Devil's Advocate

I recently read an opinion column in which the author, seeking to play devil's advocate, asked if what Governor Rod Blagojevich did in regards to trying to sell Senator Barack Obama's Senate seat was actually illegal.

I don't know all the ins and outs of the legality of such a move. If Blago can be busted for anything, I suppose it is for conspiring to sell a Senate seat, since he didn't actually make any transactions. But the author in this column said that politicians are always offering deals in exchange for campaign funds. I suppose that if all Blago had asked for was money for his next campaign, then what he was attempting may have fallen within the realm of legality, shady as it was and is. But he wasn't just hustling for campaign funds. He was also hustling for money in his own pocket, or money in his wife's pocket via an appointment to a board directorship. So that was definitely illegal.

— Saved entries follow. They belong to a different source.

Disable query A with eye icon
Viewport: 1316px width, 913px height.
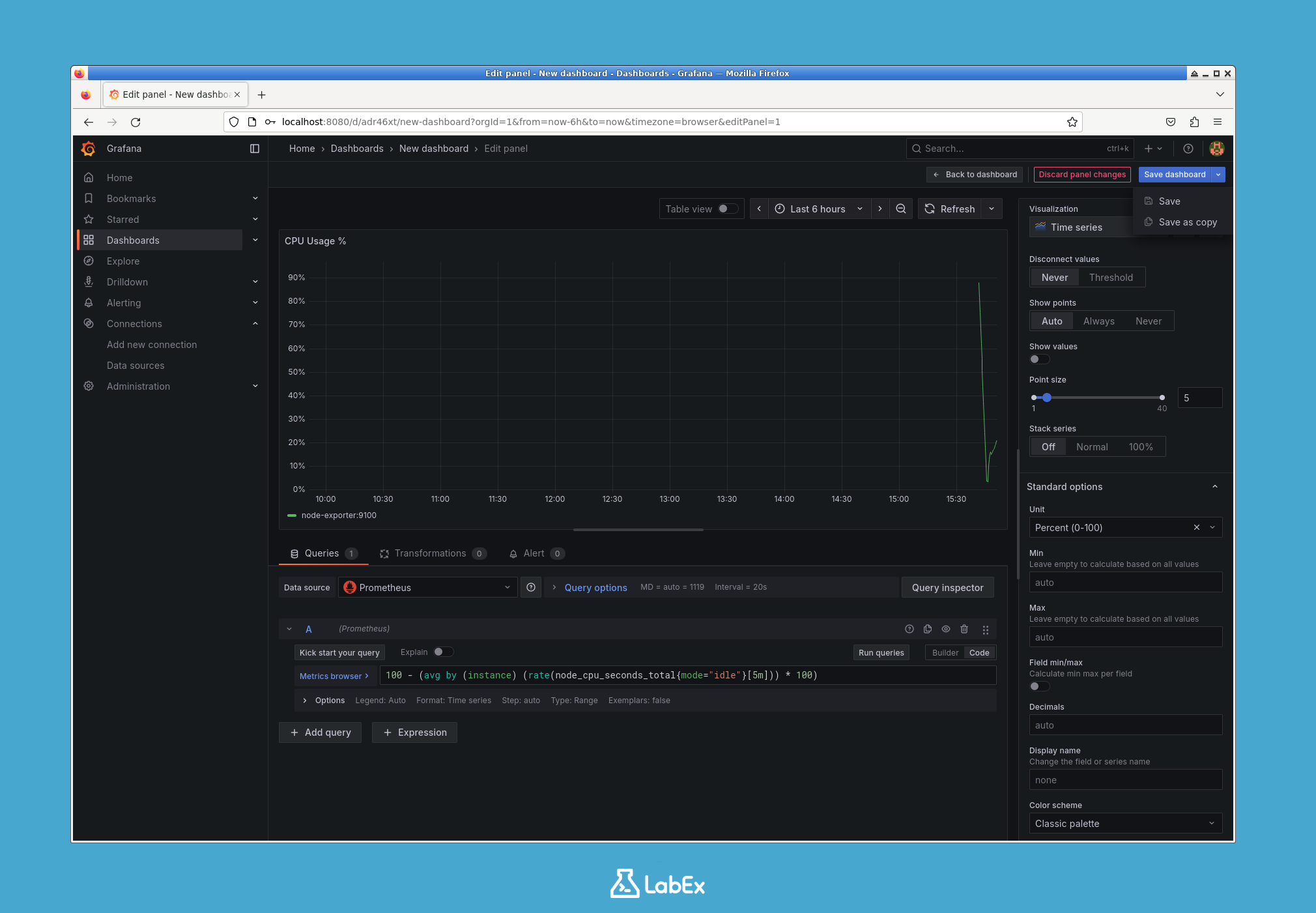click(x=946, y=630)
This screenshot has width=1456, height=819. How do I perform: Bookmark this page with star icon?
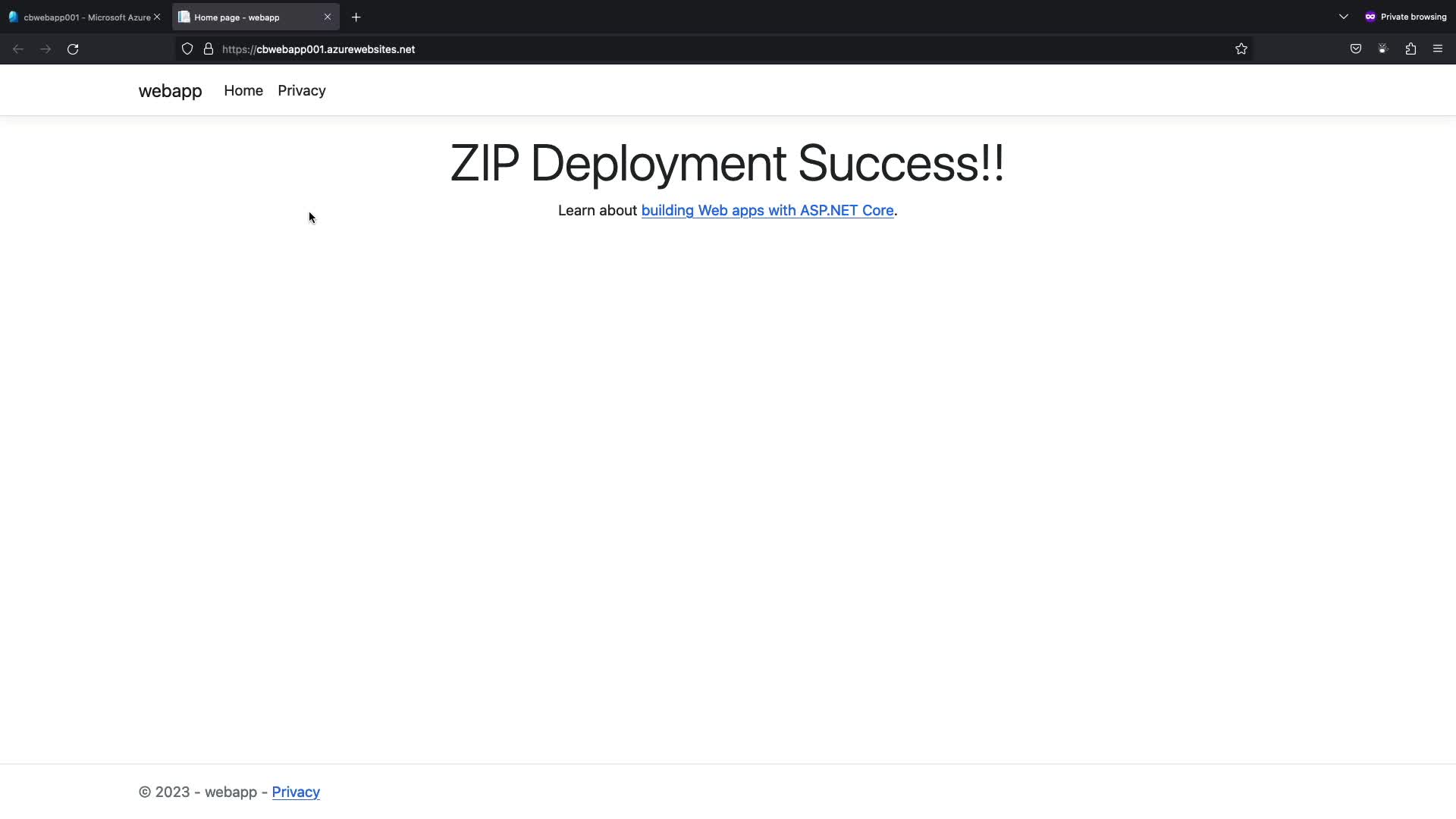(1241, 49)
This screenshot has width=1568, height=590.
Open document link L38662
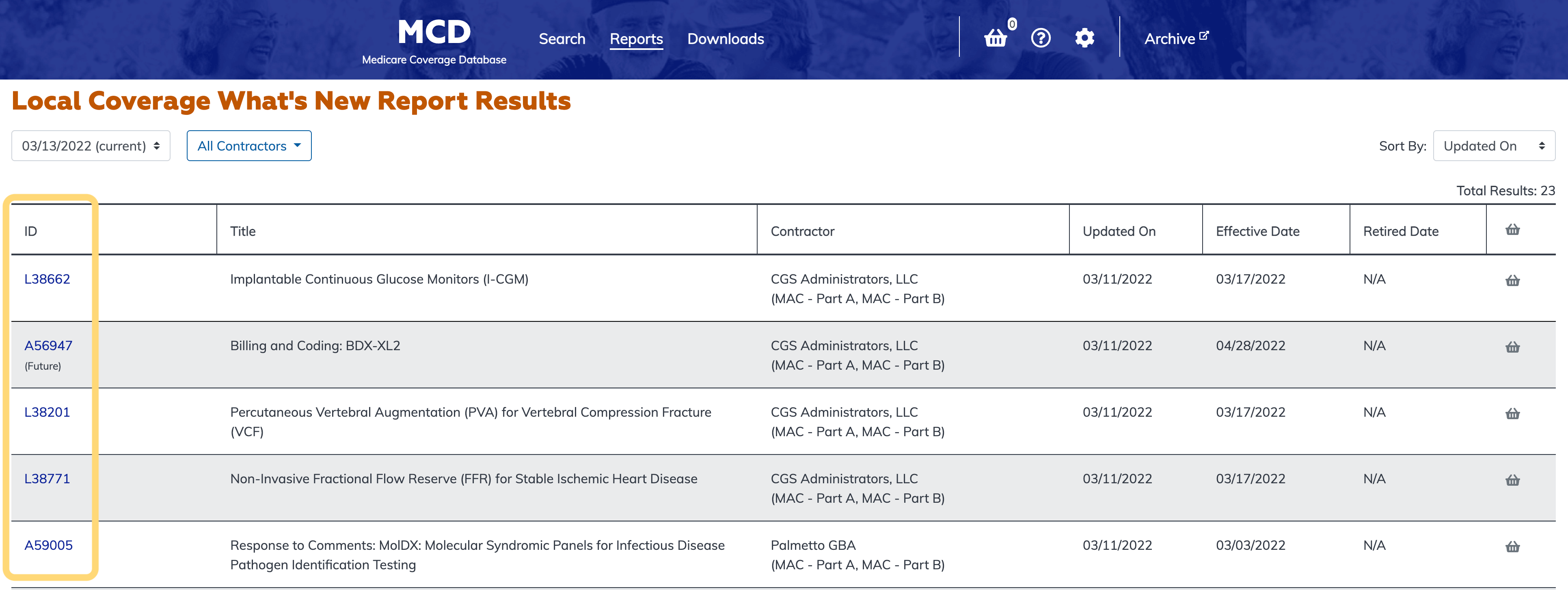(x=47, y=279)
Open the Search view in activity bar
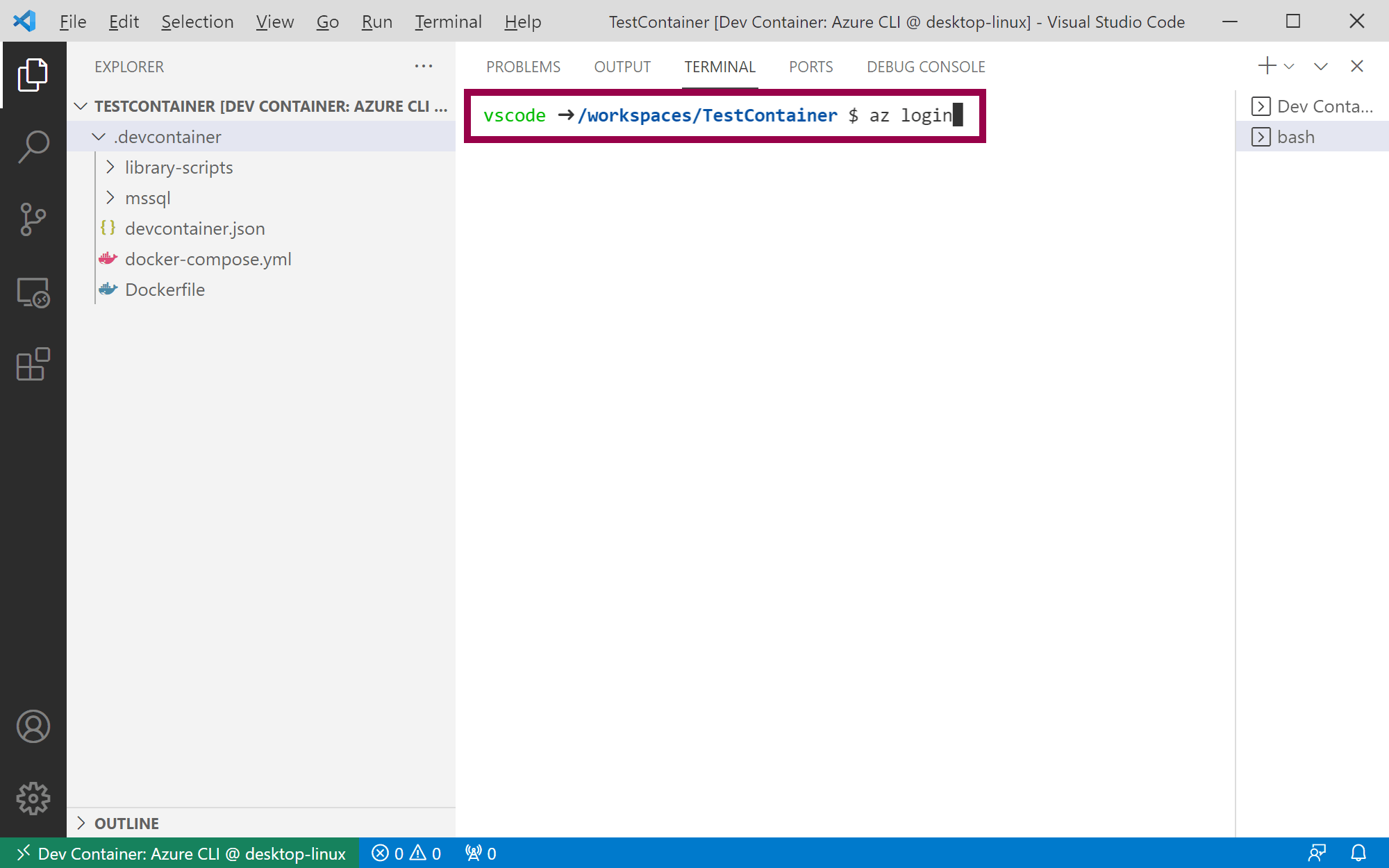Viewport: 1389px width, 868px height. click(33, 147)
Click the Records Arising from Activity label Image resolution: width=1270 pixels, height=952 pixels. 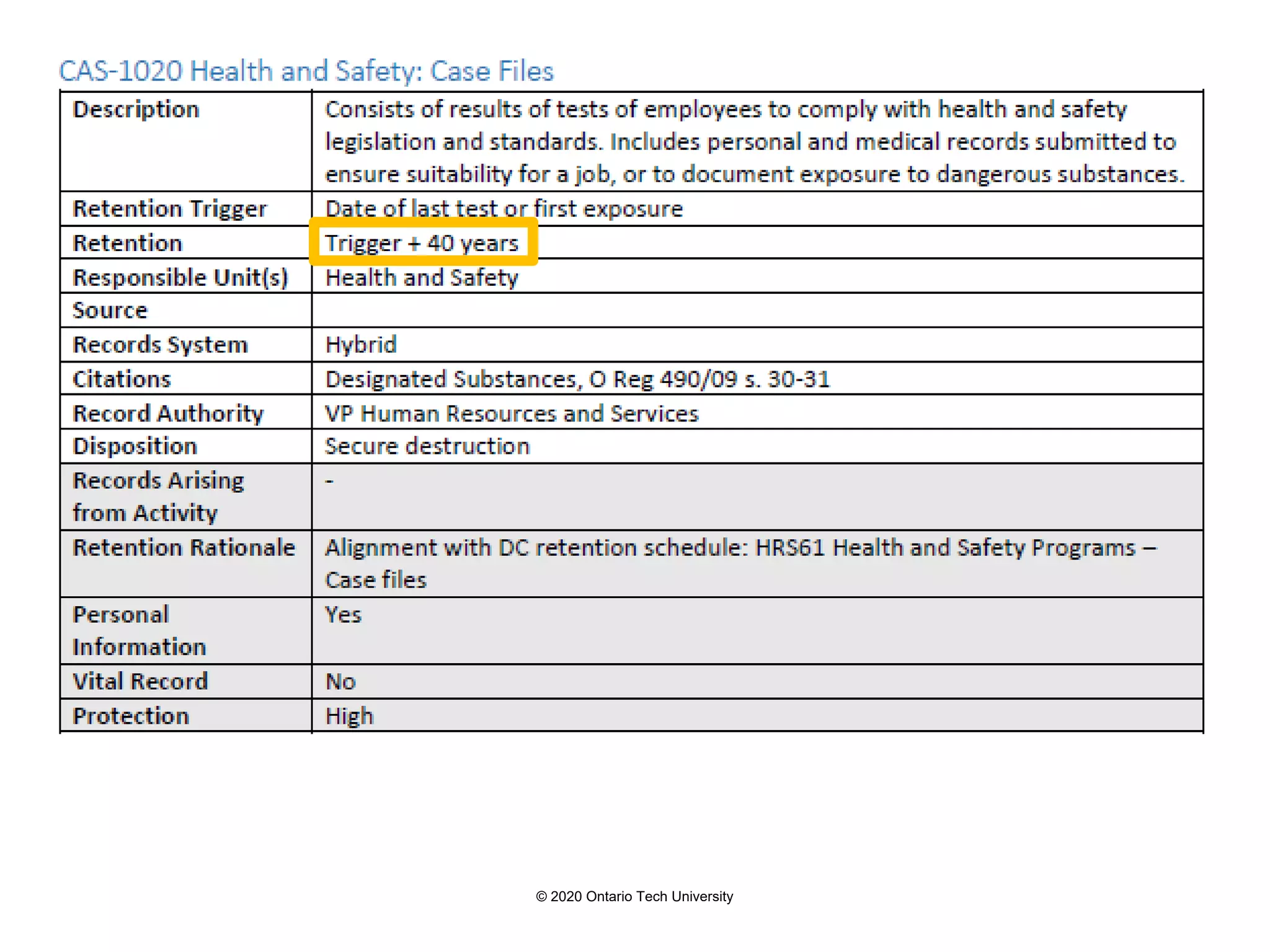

However, for the sake of argument, let us assume that G-Rod was just trying to get campaign funds, and that he was offering a very sweet incentive for lots of cash in his campaign coffers. If that were true, then we could just all agree that he was being an idiot. And, if that is case, we can apply a quote from the movie Hancock:

"It isn't a crime to be an [idiot], but it is counter-productive."
~Jason Bateman, as Ray Embrey

Comments

Nice work-in of the Hancock quote. I didn't know that i-d-i-o-t was how you spelled the word I heard in the film. I guess this is a family blog.